Сама Алина — невзрачный на вид подросток — неумело накрашенные ресницы, девчоночий рюкзачок на тонких бретельках, хмурый взгляд из-под бровей — предпочитала места в самом конце автобуса. Так она могла видеть всех. А её — почти никто. Так она могла досыта наиграться в свою игру и никогда не узнать, выиграла или проиграла.
У неё в классе из двадцати пяти ребят четыре были магами, Алина узнала это, пробравшись тайком в подсобку, где хранились личные дела. Ещё о троих она не могла бы сказать точно — их дела прочитать не успела. Зато знала, что учительница математики — полукровка, а за химичкой и вовсе закрепился шлейф из подобных сплетен — тут не потребовались даже личные дела.
Отец Алины был магом, и мать — магом. Но отец умер, и мама вышла замуж во второй раз. Отчим Алины оказался человеком. Она дважды перелистала его паспорт, пока мать с отчимом были в другой комнате: никакого штампа. Подумала: может, ошибка? Не успели поставить, например, ну или забыли.
…Она вздрогнула, приходя в себя всё на той же дороге. Кажется, остановилась всего на минуту, дать отдых гудящим ногам, и от усталости впала в полудрёму. Стемнело уже так, что стена леса превратилась в стену темноты. Вся дрожа от холода, Алина заставила себя идти дальше. Машин больше не было, это и к лучшему. Алина боялась, что её станут искать.
Когда холод сделался совсем невыносимым, ей показалось, что на горизонте замаячили домики с покатыми крышами и высокие заборы из горбыля, и вдалеке чуть слышно затявкали собаки.

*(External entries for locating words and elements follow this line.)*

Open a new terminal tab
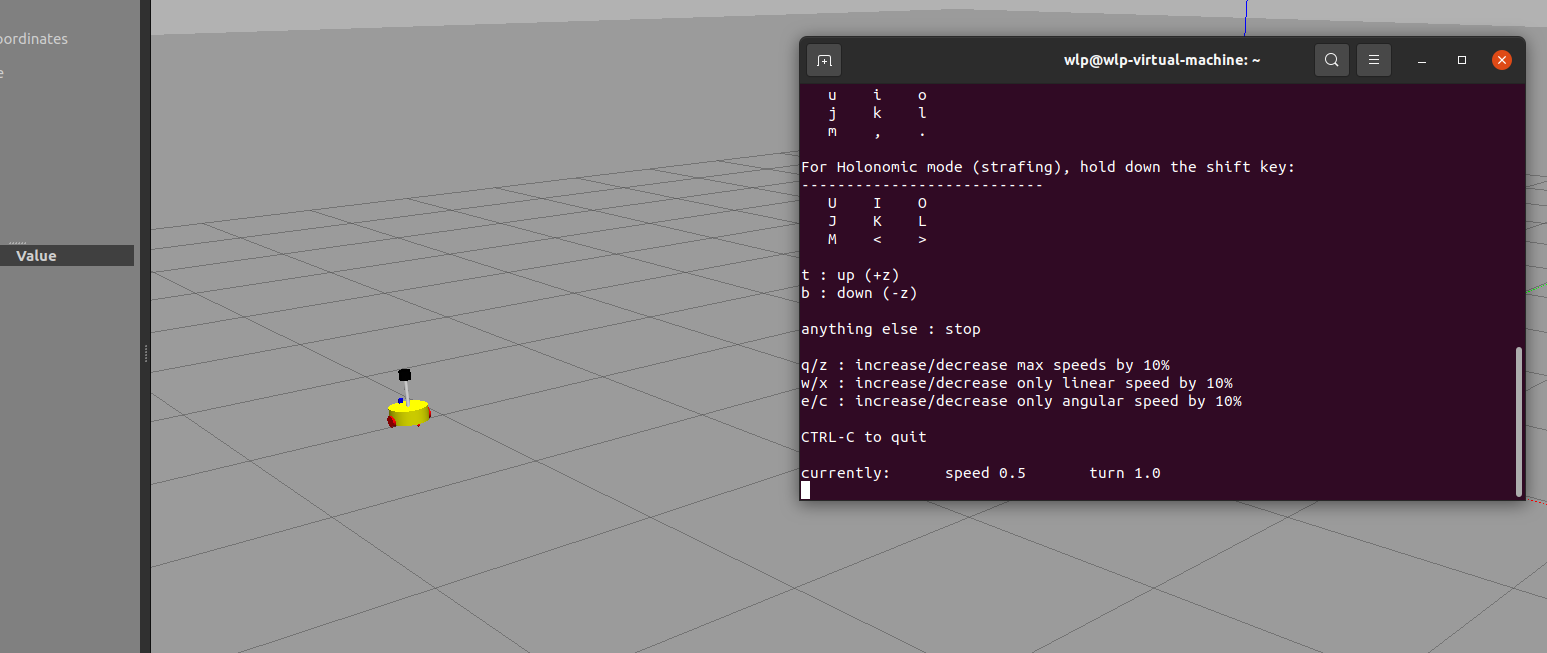click(824, 60)
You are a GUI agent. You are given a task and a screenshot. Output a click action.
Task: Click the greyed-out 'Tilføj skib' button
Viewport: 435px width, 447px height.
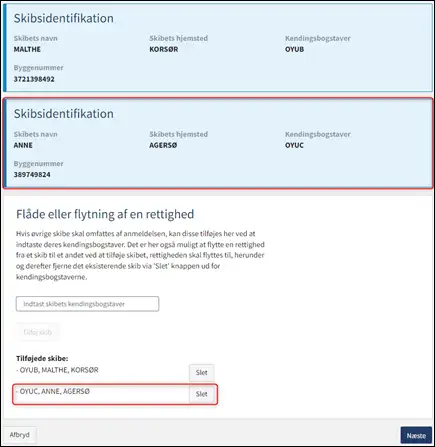[x=38, y=332]
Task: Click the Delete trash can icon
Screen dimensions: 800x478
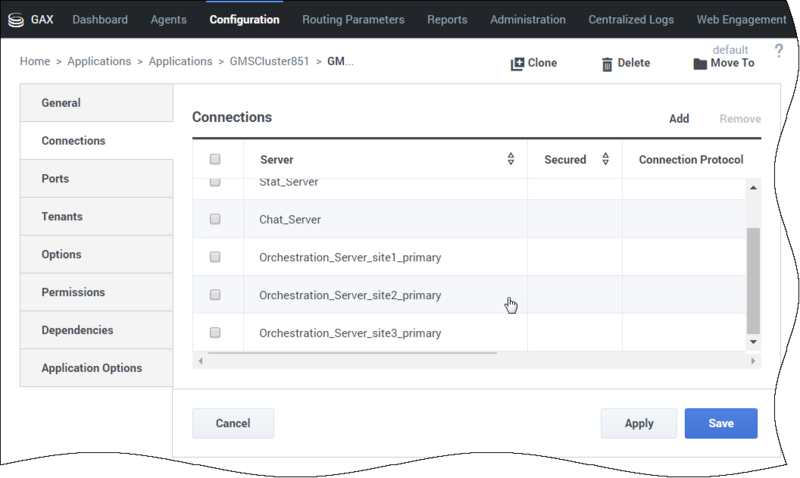Action: (607, 64)
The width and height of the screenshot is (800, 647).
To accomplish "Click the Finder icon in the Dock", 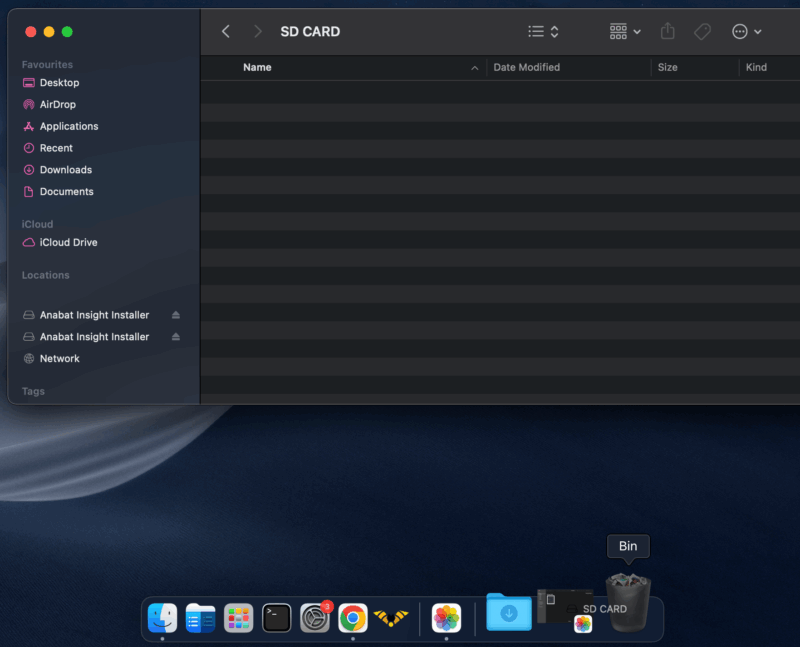I will (162, 618).
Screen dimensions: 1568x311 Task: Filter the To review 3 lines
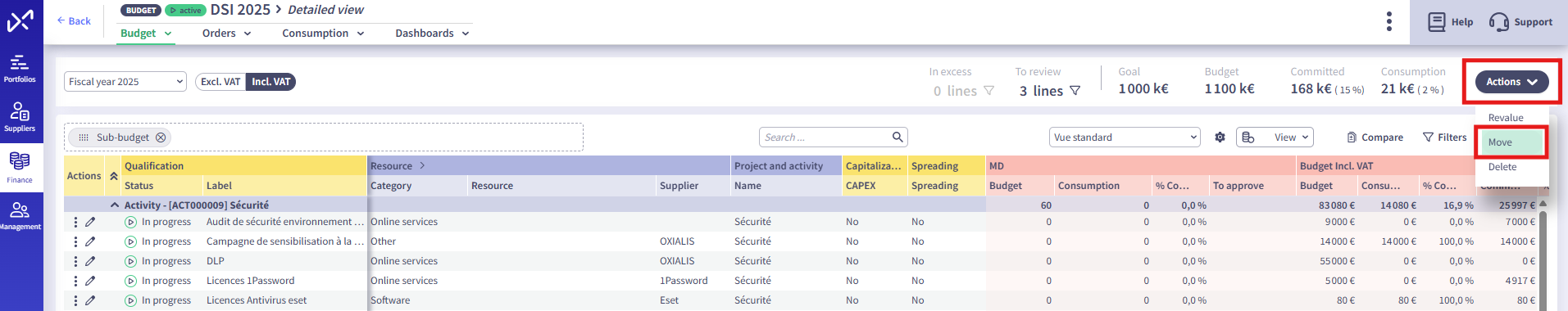tap(1075, 91)
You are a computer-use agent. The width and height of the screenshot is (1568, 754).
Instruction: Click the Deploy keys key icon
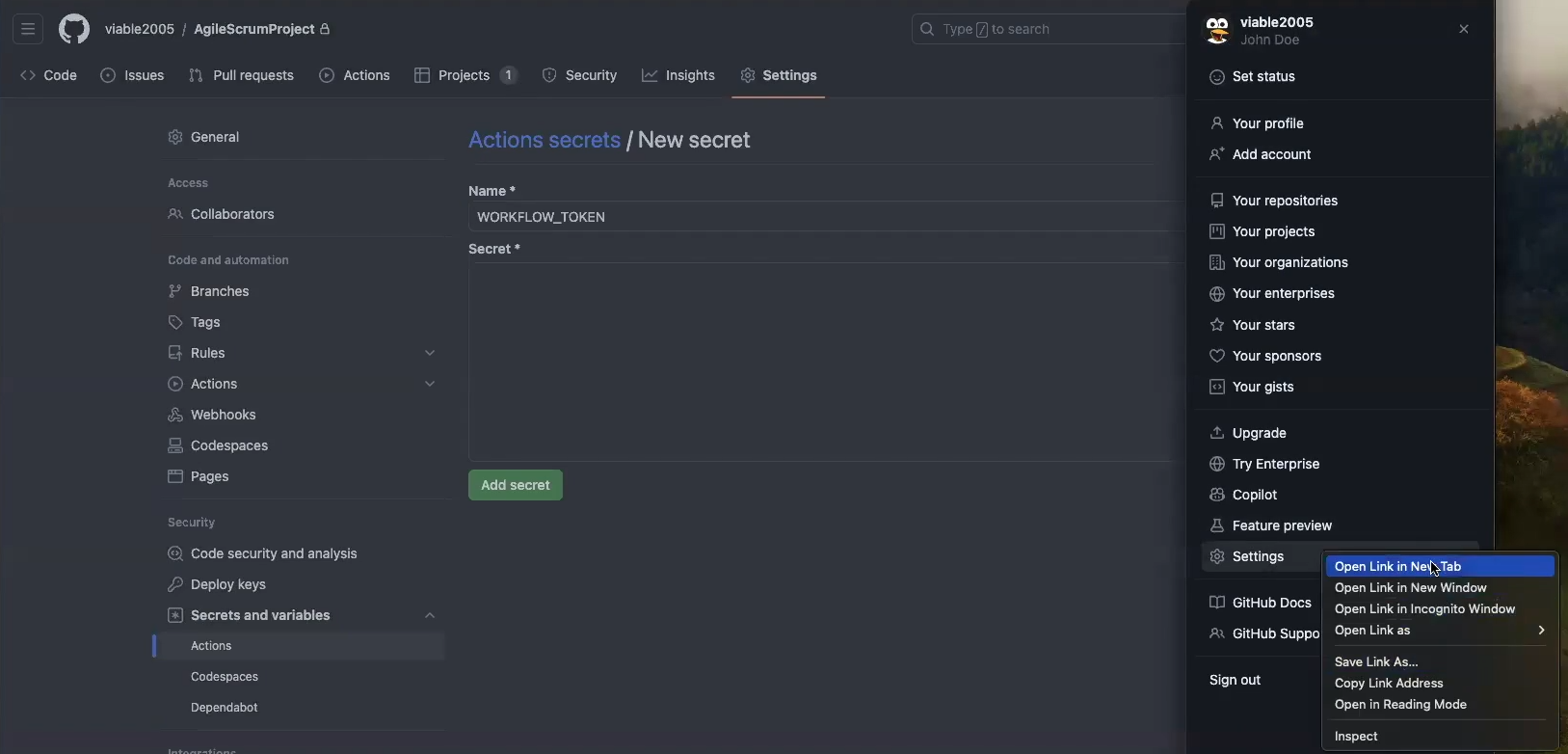175,584
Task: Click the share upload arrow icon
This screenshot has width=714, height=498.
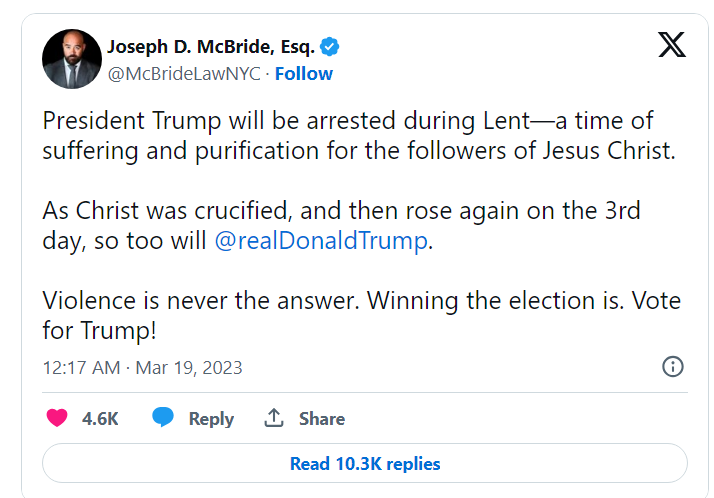Action: pyautogui.click(x=274, y=418)
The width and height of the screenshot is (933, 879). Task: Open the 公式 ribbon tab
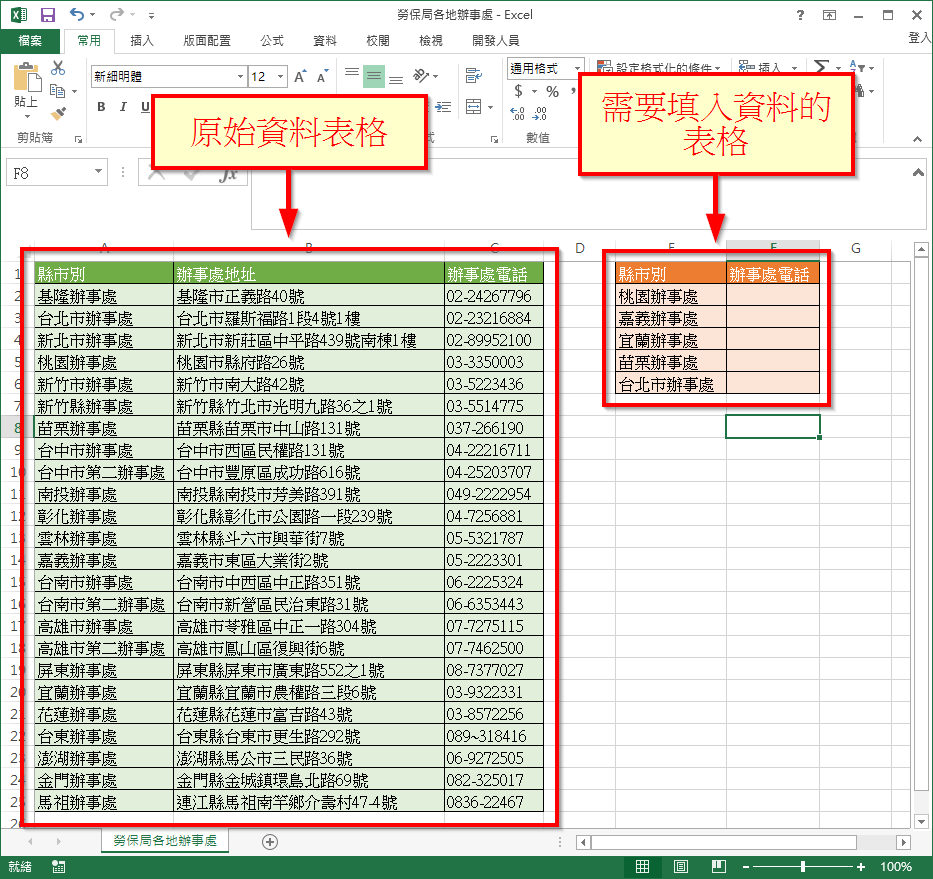tap(273, 41)
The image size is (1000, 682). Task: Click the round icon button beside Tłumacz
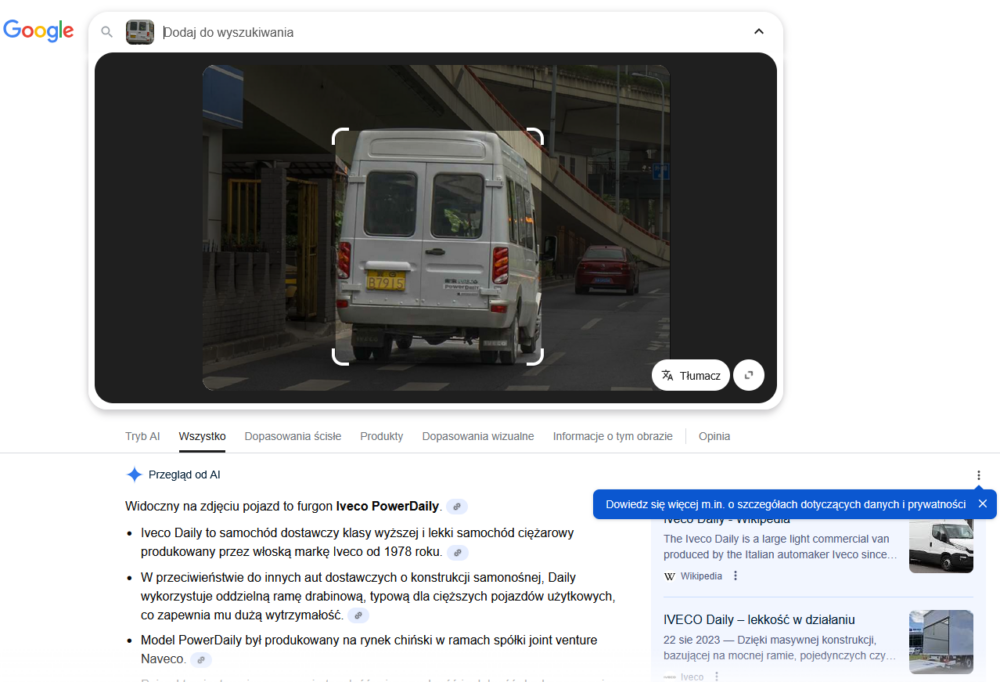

…Ей было пятнадцать — слишком мало, чтобы убегать за многие километры из родительского дома. Слишком много, чтобы не поминать, что произошло. И достаточно для того, чтобы понести наказание за свой поступок. Ведь она прекрасно знала, что магам, убившим человека, грозит куда более серьёзное наказание, чем если преступление совершил бы человек.
Весь вечер Маша ловила сообщения на кладбище. Небо было не серое и не чёрное — мутное, пятнистое от облаков и словно покрытое оспинами. Птицы кричали, как оглашенные. Сабрина, пока бродила поодаль, рассмотрела фотографии на большом трапециевидном памятнике.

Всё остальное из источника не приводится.